John McCracken was a pioneering Californian Minimalist, whose otherworldly, signature 'plank' sculptures blurred the boundary between sculpture and painting. He was honoured at Documenta 12 in Kassel (2007), where his works migrated through all exhibition venues.Read More
John McCracken was born in Berkeley, California, and grew up in the northern part of the state. After spending four years in the United States Navy, he enrolled in the California College of Arts and Crafts. Influenced by Pop Art and Abstract Expressionism, his medium shifted from objects inspired by corporate logos to minimalist, reflective sculptures. Soon after graduating, McCracken began a distinguished teaching career at the University of California, Irvine, where he worked under the direction of John Coplans. Later, during the 1970s and early 1980s, his teaching career continued at the University of Nevada and University of California Santa Barbara.
In 1966, McCracken developed a signature sculptural style: the plank: a narrow, monochromatic rectangle, which leant at an angle against the wall, simultaneously resting on the floor, and thus combining both painting and sculpture. He soon began to be associated with 'Finish Fetish'; although his works were all meticulously handcrafted—a process that included spray painting, sanding, and polishing— they look like they were machine-made. This was exactly what McCracken aimed at: reflection above all. For him, this mirroring was about beauty. It was about redefining sculpture and making the viewer a part of it.

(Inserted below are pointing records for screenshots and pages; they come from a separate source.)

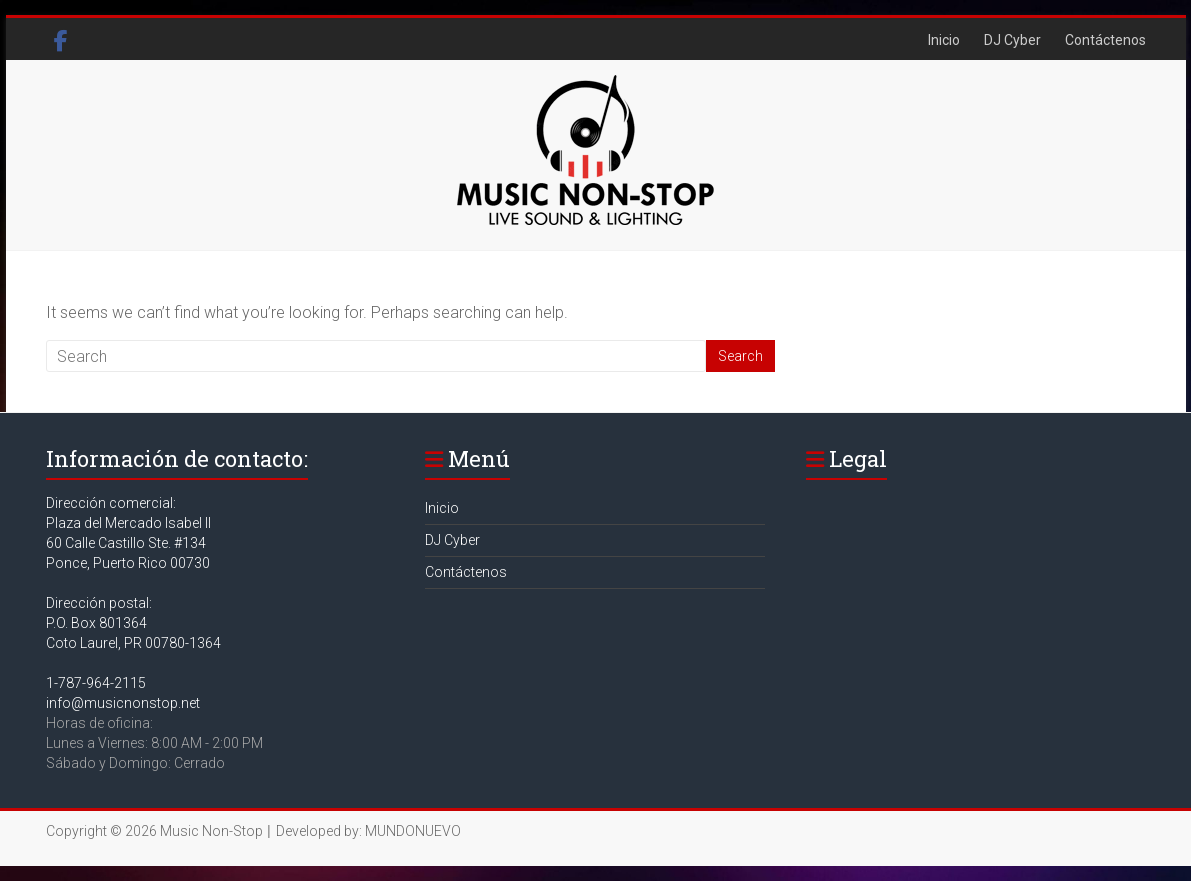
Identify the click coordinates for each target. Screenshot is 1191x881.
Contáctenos (1105, 40)
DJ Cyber (1012, 40)
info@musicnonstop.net (123, 703)
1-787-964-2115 (96, 683)
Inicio (944, 40)
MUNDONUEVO (413, 831)
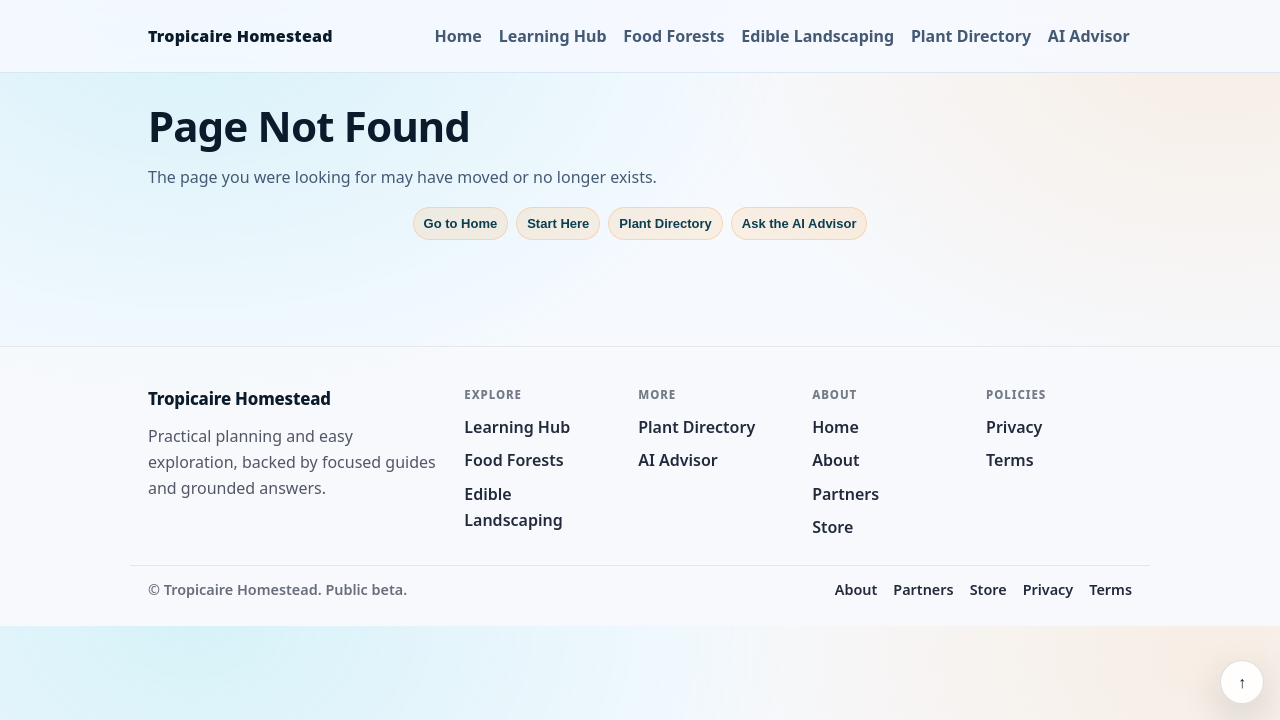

McCracken's sculptures were shown in nearly all the major sculpture exhibitions of the 1960s, such as Primary Structures (1966) at the Jewish Museum and Art of the Real at the Museum of Modern Art (1969). Concerned with issues of light and colour, his planks strike the viewer with their monolithic simplicity and lustrous effect achieved by their high-gloss finish. Inspired by the colours of Los Angeles car culture, they transform the space around them, reflecting their surroundings.
McCracken's sculptures fill the space with their totemic, religious presence. They are complex and simple at the same time, using colour as 'material' that takes the viewer into another dimension. But McCracken was never interested in the ordinary. After the 1980s, McCracken began to experiment with more complicated geometric forms. He left rectangular planks behind, and moved towards figures with crystalline angles, aiming to give different 'personalities' to his sculptural forms.
From 1971 to 1972, McCracken worked on a series of oil paintings based on Hindu and Buddhist mandalas, which were only exhibited for the first time in 2011. When he worked as a teacher, during the 1970s and 80s, his works received little critical attention. It is only after 1985 when the next generation of dealers, gallerists, and curators came about that his works were given their due.
On Ocula, the artist is represented by David Zwirner and Almine Rech Gallery. Recent exhibitions hosted by David Zwirner include True Stories (2021), Flavin, Judd, McCracken, Sandback (2021), and Miami NY (2020).